Do you know where in Colorado the photo below was taken?
UPDATE: We’ve added a few more photos to help you identify the location!
It isn’t exactly a historical building, but it marks a historic place where a very special visitor made a stop in Colorado. Plus, it ties in to our collective love of railroads.
Email us your guess. We’ll also ask for your ideas at the upcoming meeting. Who knows – you may even earn a prize for a correct guess!
Got a mystery photo you’d like to contribute for next month? Email it to us!
Did you know?
During the first three meetings of the Club back in 1958 when organizers were trying to decide on a name for the club, one lone stranger kept insisting that “toll roads” be added to the name. Finally Ghost Town Club of Colorado was “railroaded” through. In December 1963, the Club was legally incorporated with the Secretary of State.
First dues for the Club were $1 a year. In 1979, dues were $5 a year. Slowly postage, printing, insurance and rent have caused minimal increases. It’s been many a year since we had to raise the dues, and as Dick Ramsey says, “It’s still the best bargain in town.”
A Ghost Town Club Picnic
By Nancy Smith
Nancy Smith took the time to share the following memory. As its subject is very appropriate to this month’s picnic outing, to the importance of the club in our lives, and to the point of my (Ethan’s) letter this month, I present it here with her permission.
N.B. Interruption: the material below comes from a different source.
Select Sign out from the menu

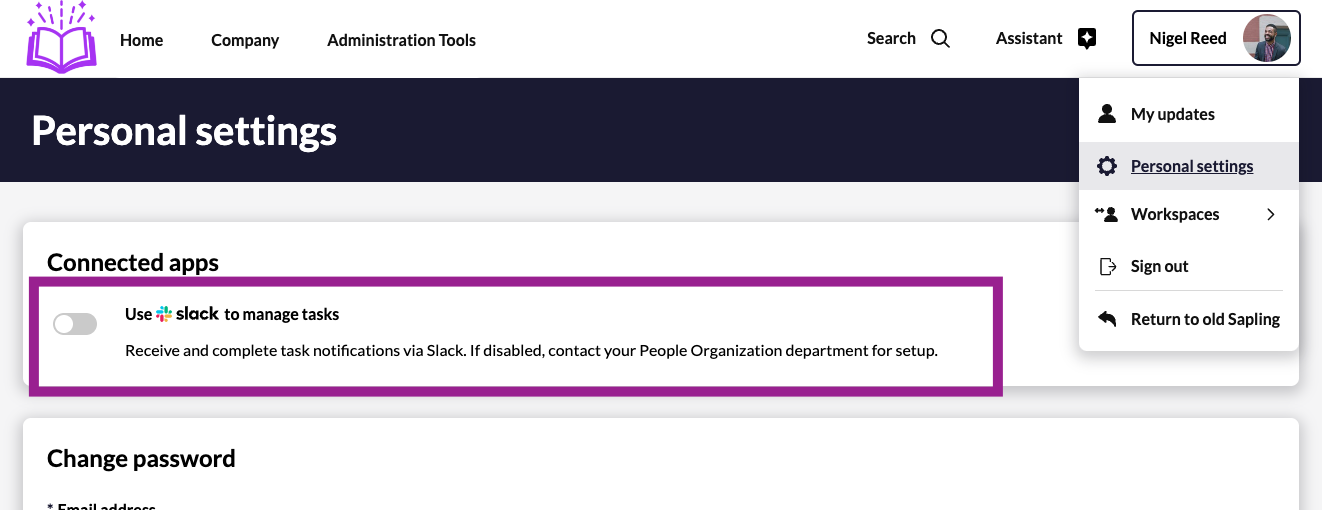pyautogui.click(x=1159, y=266)
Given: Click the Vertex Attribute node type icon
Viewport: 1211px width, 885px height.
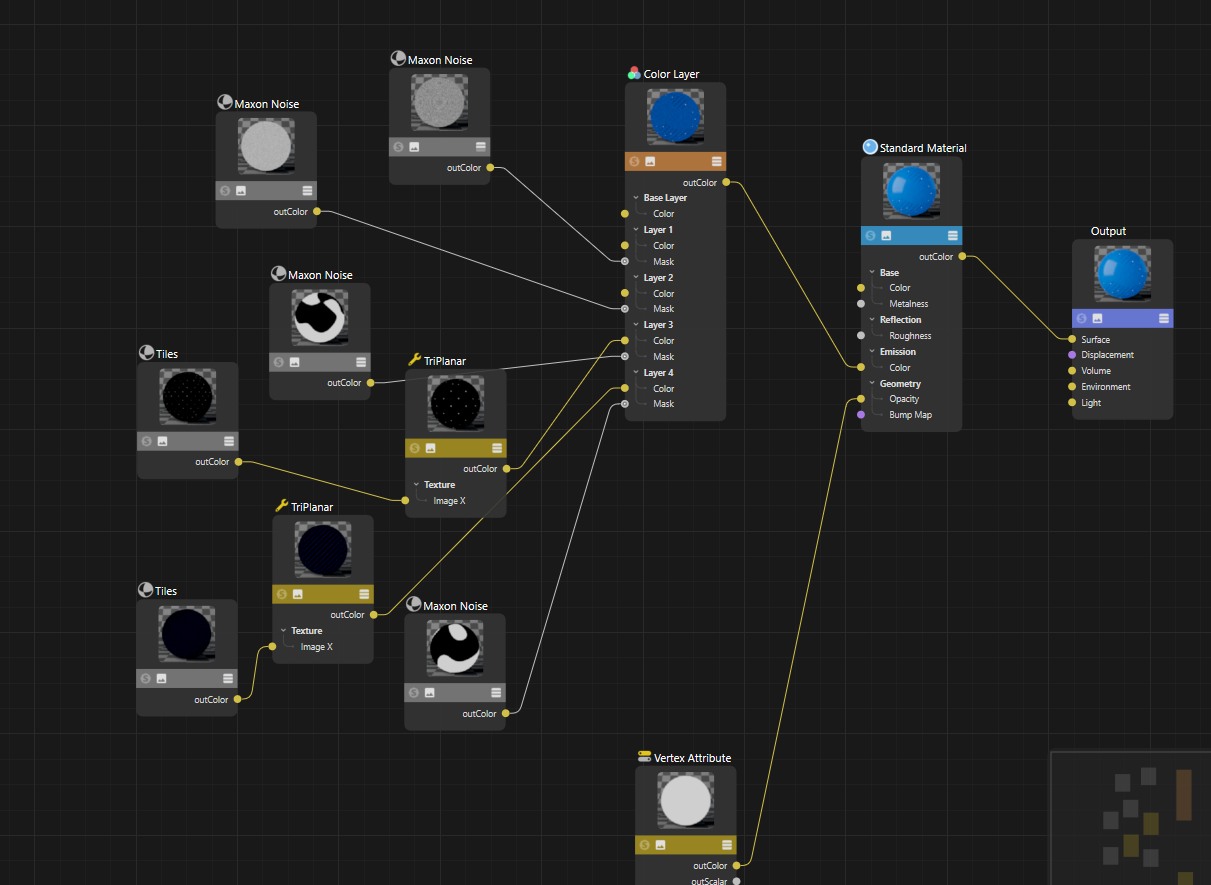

It was June 27th, 1981, our 22nd wedding anniversary. We decided to celebrate it on the GTC trip to Dyersville.
We took along a bottle of champagne to toast with the club, carefully guarding it in the car all the way up. I went up the road with my sketchbook to get some drawing done.
The club assembled in front of one of the cabins and Bob was telling them we were going to celebrate our anniversary. But I was not there. So they yelled at me (Bob yelled, too) to come down.
But Nancy had her nose in her art book, and loving the falling-down town of Dyersville.
More yelling…..no Nancy.
Pretty soon Bob came up and “escorted” me back to the rest of the group. Well, they finally got the bottle of champagne opened and the cork flew clear across the road to the other hill. And…at that altitude it bubbled over, but we got enough to toast each other.
Afterwards someone said they got THE PHOTO of the exact moment of Bob holding the bottle and us kissing. That framed picture still hangs happily in our den room thirty-seven years later.